Start of DATA

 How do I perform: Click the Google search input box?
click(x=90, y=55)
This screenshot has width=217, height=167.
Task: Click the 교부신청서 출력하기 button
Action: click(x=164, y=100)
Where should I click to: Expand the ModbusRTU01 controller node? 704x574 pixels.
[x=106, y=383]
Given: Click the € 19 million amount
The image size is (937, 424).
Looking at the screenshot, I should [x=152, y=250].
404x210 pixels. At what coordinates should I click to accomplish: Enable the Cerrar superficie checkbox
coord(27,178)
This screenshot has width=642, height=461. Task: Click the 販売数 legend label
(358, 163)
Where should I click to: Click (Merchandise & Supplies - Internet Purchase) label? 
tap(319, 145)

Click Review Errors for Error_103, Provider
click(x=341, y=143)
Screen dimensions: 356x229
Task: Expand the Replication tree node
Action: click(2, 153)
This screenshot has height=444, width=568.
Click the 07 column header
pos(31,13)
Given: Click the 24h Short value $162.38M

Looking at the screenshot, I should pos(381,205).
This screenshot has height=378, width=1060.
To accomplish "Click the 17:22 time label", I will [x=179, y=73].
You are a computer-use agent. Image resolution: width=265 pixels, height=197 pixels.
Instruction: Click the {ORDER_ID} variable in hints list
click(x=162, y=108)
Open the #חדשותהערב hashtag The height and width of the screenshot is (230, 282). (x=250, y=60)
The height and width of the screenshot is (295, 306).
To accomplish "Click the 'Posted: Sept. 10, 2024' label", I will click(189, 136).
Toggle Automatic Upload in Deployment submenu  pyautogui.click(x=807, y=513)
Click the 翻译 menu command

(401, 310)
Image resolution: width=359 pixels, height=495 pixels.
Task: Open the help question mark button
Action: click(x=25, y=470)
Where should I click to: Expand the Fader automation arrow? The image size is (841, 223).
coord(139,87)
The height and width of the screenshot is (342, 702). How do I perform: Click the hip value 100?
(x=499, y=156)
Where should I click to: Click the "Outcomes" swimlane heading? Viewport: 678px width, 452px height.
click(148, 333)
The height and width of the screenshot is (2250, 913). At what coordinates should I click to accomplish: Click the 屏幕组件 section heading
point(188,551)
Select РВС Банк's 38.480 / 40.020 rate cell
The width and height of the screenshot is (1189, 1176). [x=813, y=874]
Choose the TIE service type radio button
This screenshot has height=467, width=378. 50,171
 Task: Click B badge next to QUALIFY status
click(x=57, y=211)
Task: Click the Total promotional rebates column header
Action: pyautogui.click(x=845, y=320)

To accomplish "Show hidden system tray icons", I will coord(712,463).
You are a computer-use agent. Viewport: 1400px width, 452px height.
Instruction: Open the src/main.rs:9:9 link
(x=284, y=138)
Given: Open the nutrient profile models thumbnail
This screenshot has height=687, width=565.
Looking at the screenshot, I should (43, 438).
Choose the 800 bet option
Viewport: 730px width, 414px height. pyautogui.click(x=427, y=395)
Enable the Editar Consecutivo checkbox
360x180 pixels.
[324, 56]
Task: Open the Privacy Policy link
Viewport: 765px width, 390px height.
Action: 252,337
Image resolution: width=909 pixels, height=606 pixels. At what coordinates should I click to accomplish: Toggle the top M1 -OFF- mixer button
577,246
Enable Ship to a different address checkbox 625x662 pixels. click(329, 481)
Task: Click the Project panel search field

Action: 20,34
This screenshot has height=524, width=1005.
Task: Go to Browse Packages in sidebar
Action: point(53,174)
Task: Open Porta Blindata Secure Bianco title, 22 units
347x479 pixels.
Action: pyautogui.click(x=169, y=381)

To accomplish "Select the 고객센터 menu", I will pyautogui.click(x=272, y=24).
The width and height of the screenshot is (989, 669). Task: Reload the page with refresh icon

End of DATA

**WHAT THIS TASK INVOLVES:** Tally the lines of the records that hold the word "will" and output only the total.

**EXERCISE SOLUTION:** 4